:: YOUR TASK ::
Leave out every line before the one that contains "Click second gray line under subheading". Please restate that line and the rest of the data word for word, through the end.

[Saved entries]
++++
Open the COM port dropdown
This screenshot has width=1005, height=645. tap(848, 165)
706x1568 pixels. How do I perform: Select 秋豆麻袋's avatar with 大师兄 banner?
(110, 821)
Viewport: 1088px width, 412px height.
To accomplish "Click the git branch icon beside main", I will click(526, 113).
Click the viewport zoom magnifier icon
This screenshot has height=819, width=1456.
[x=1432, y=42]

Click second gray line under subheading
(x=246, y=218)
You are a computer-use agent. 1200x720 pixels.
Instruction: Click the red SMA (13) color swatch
++++
:: ANSWER SPACE ::
Click second gray line under subheading
(x=246, y=218)
You are a computer-use agent. 1200x720 pixels.
Instruction: Click the red SMA (13) color swatch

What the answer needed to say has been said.